Dr. Lee is a research associate in the Department Atmospheric Sciences at the University of North Dakota. His research experience spans a period of over 30 years, with severe local storms being a primary research interest. Tornado development and maintenance of both the supercell and nonsupercell varieties, supercell flow-field evolution, as well as supercell interactions with other cells, have been research emphases over Dr. Lee’s career.
He is currently part of a tornado research group (including collaborators from UND and the University of Wisconsin – Madison) that is attempting to further the understanding of tornado development and maintenance processes using very high-resolution simulations of tornadic supercells and supporting observations. Dr. Lee’s primary role in this endeavor is in the acquisition and analysis of corroborating observations, and in facilitating the application of numerical/observation research findings to operational nowcasting. Another related research interest involves the analysis of mobile mesonet data from within supercell hook echo and proximate regions, along with other supporting observations, to better understand the flow-field character and evolution that is critical to understanding tornado development, intensification and demise.
Dr. Lee was the director of the ANSWERS (Analysis of the Near-Surface Wind and Environment in Supercells) project in 2002 and 2003, and science director for TWISTEX (Tactical Weather-Instrumented Sampling in/near Tornadoes EXperiment, 2007-2011). In the “distant past” (1994) he organized a research team from the University of Illinois at Urbana-Champaign to participate in VORTEX (Verifications of the Origin of Rotation in Tornadoes Experiment).
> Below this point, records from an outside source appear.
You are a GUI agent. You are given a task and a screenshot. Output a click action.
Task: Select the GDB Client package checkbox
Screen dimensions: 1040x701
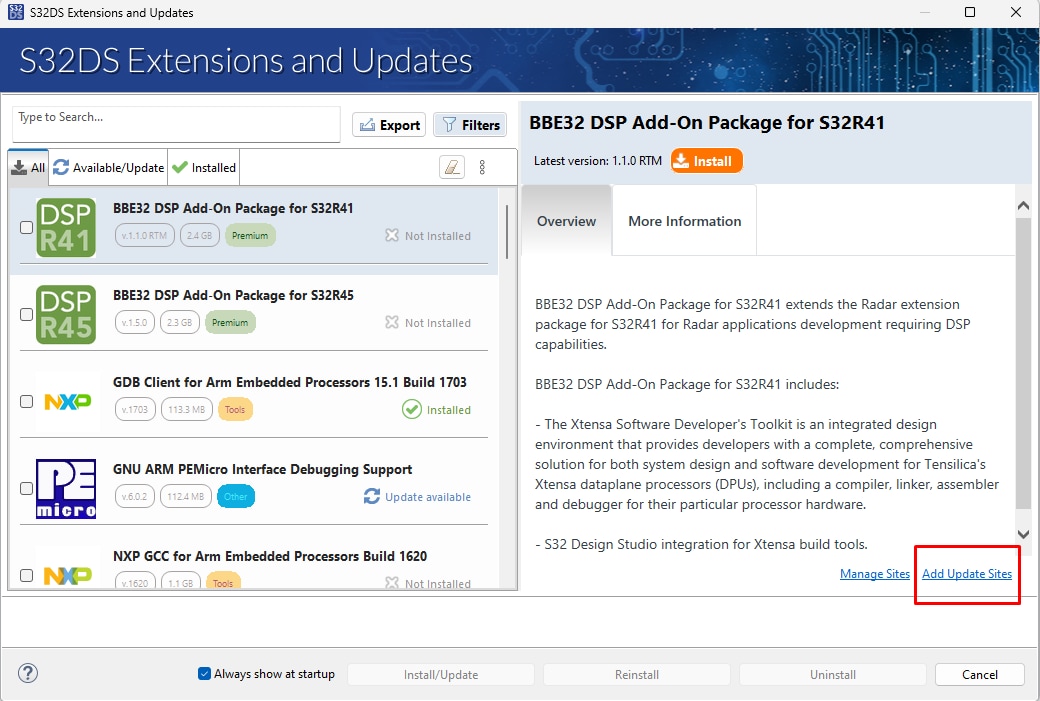[x=26, y=402]
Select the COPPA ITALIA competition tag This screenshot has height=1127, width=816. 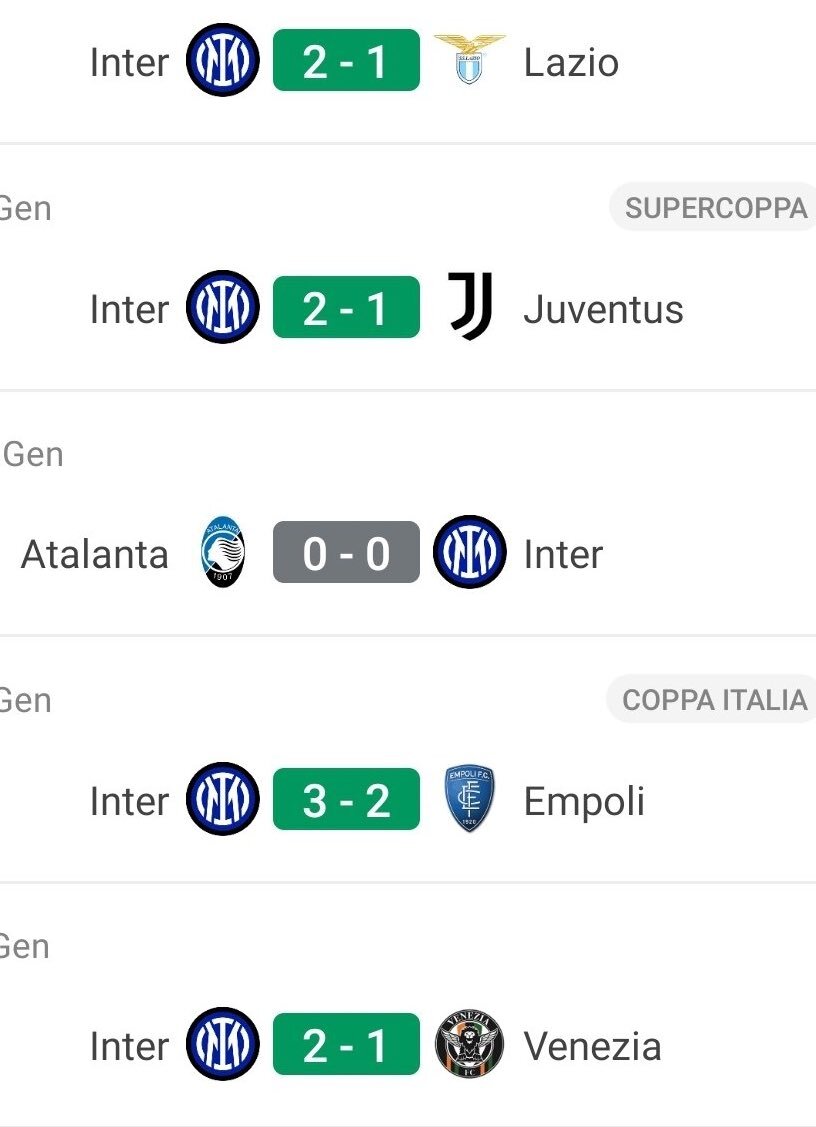point(712,699)
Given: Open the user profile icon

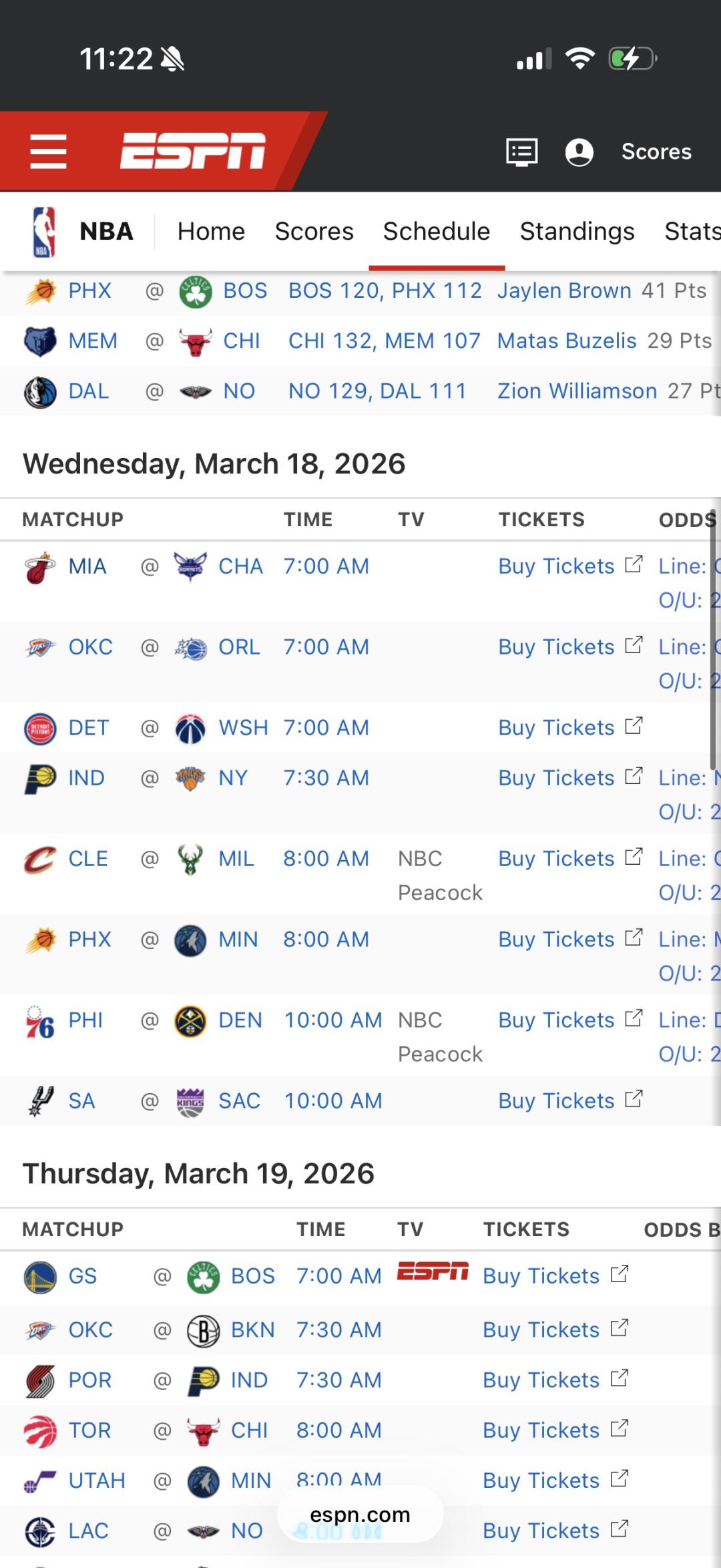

Prior to joining UND in 2019, Dr. Lee was an associate professor of meteorology at the University of Northern Colorado, a senior atmospheric scientist at WindLogics, Inc., and owner/manager of High Impact Weather Research & Consulting, LLC. He has a PhD in Atmospheric Sciences from the University of Illinois at Urbana-Champaign (1995), a MS in Meteorology from the South Dakota School of Mines & Technology (1990), and a BAEM (Bachelor of Aerospace Engineering and Mechanics) from the University of Minnesota (1982).